Document text =>
######

Bitwise operation in C language (0x80, 0xFF, << )

I have a problem understanding this code. What I know is that we have passed a code into a assembler that has converted code into "byte code". Now I have a Virtual machine that is supposed to read this code. This function is supposed to read the first byte code instruction. I don't understand what is happening in this code. I guess we are trying to read this byte code but don't understand how it is done.
static int32_t bytecode_to_int32(const uint8_t *bytecode, size_t size)
{
int32_t result;
t_bool sign;
int i;
result = 0;
sign = (t_bool)(bytecode[0] & 0x80);
i = 0;
while (size)
{
if (sign)
result += ((bytecode[size - 1] ^ 0xFF) << (i++ * 8));
else
result += bytecode[size - 1] << (i++ * 8);
size--;
}
if (sign)
result = ~(result);
return (result);
}

This code is somewhat badly written, lots of operations on a single line and therefore containing various potential bugs. It looks brittle.
bytecode[0] & 0x80 Simply reads the MSB sign bit, assuming it's 2's complement or similar, then converts it to a boolean.
The loop iterates backwards from most significant byte to least significant.
If the sign was negative, the code will perform an XOR of the data byte with 0xFF. Basically inverting all bits in the data. The result of the XOR is an int.
The data byte (or the result of the above XOR) is then bit shifted i * 8 bits to the left. The data is always implicitly promoted to int, so in case i * 8 happens to give a result larger than INT_MAX, there's a fat undefined behavior bug here. It would be much safer practice to cast to uint32_t before the shift, carry out the shift, then convert to a signed type afterwards.
The resulting int is converted to int32_t - these could be the same type or different types depending on system.
i is incremented by 1, size is decremented by 1.
If sign was negative, the int32_t is inverted to some 2's complement negative number that's sign extended and all the data bits are inverted once more. Except all zeros that got shifted in with the left shift are also replaced by ones. If this is intentional or not, I cannot tell. So for example if you started with something like 0x0081 you now have something like 0xFFFF01FF. How that format makes sense, I have no idea.

######

To do => List every distinct hexadecimal value written in the forum thread about the C bytecode function.

Stored items from a collection =>
######

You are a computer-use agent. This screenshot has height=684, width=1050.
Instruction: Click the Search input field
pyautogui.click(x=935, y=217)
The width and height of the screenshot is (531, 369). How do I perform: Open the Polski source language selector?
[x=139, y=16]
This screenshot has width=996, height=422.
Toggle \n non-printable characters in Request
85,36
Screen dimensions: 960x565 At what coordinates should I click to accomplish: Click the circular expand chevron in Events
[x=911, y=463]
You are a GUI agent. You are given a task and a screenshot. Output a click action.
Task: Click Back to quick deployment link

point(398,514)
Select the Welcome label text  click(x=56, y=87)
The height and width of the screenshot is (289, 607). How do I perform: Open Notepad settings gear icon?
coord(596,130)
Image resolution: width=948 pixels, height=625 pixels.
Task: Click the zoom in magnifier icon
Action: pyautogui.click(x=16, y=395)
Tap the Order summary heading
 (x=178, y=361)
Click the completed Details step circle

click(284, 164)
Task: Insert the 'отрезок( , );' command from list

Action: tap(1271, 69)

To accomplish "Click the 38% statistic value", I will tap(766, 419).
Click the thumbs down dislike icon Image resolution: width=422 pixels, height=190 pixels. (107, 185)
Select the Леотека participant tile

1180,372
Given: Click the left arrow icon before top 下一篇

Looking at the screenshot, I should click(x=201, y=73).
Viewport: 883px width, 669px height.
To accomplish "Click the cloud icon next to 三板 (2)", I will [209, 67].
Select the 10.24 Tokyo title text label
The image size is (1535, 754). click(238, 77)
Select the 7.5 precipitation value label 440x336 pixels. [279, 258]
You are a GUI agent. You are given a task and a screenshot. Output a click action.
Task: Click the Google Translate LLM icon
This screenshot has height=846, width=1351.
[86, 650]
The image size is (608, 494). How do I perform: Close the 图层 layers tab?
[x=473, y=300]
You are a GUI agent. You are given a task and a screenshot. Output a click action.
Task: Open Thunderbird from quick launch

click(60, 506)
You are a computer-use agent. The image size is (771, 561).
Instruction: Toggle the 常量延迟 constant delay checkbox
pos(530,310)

######

Solution to this exercise => 0x80, 0xFF, 0x0081, 0xFFFF01FF